(DOCUMENT SECTION begins)
“If you suffer from schizophrenia, don’t worry, you’re not alone.” Sometimes it’s hard to tell on the Internet, but chances are that little zinger someone made in an online discussion group dedicated to mental health issues was typed with tongue very much in cheek. Even if that’s not the case, though, it’s certainly the sort of wry matter-of-fact attitude the lead character in the new drama, Words on Bathroom Walls, takes towards his own troubled mind.
That character is teenager Adam Petrazelli (Charlie Plummer), who as the film begins is being given one last chance to graduate. Having been kicked out of his previous school following a physical altercation, Adam has been conditionally enrolled into a private Catholic academy. However, as the nun in charge makes abundantly clear, there are two caveats to his acceptance. There can be no more incidents of violence, and Adam must agree to religiously (so to speak) adhere to the new experimental medical regiment prescribed for his schizophrenia. Renege on either of these conditions and Adam is out.
(DOCUMENT SECTION ends)
(SOURCE DATA begins)
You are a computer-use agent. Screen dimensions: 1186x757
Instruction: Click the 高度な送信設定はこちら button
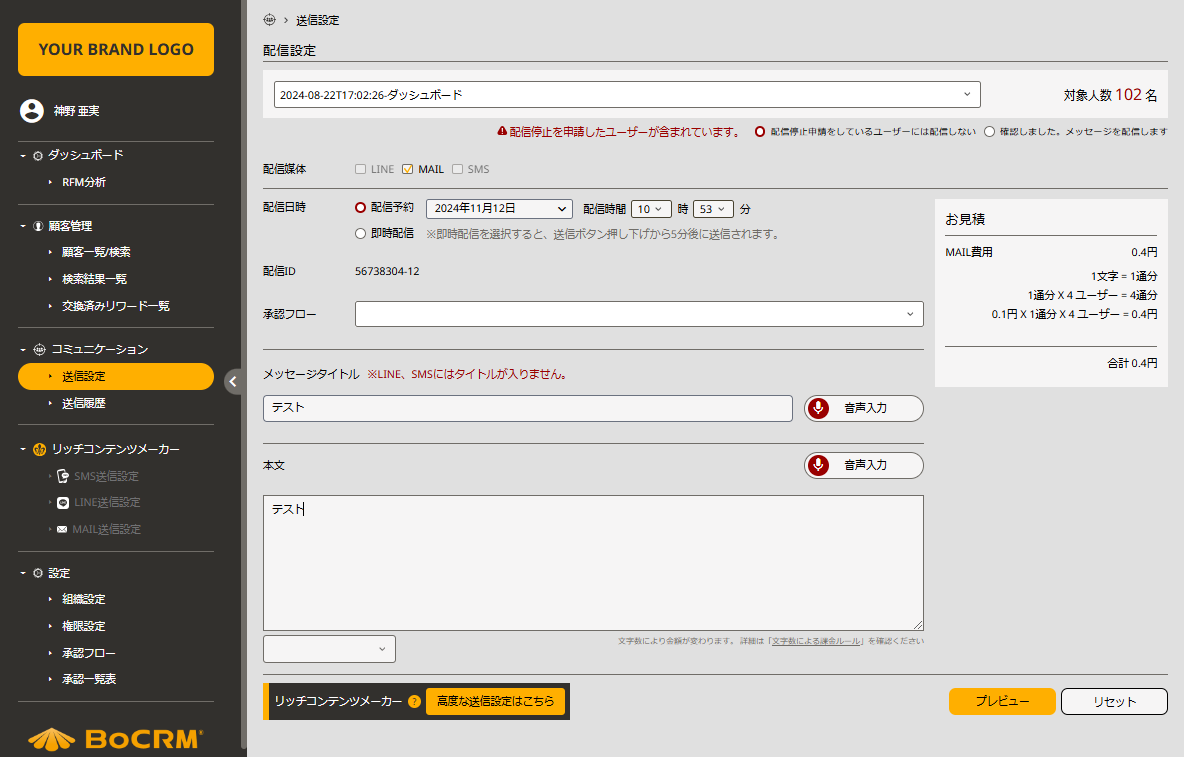click(x=495, y=702)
(SOURCE DATA ends)
- **REQUIREMENT**: Translate this sentence from the film review into Spanish: "Having been kicked out of his previous school following a physical altercation, Adam has been conditionally enrolled into a private Catholic academy."

- **SOLUTION TO THE PROBLEM**: Tras haber sido expulsado de su escuela anterior a raíz de un altercado físico, Adam ha sido inscrito de manera condicional en una academia católica privada.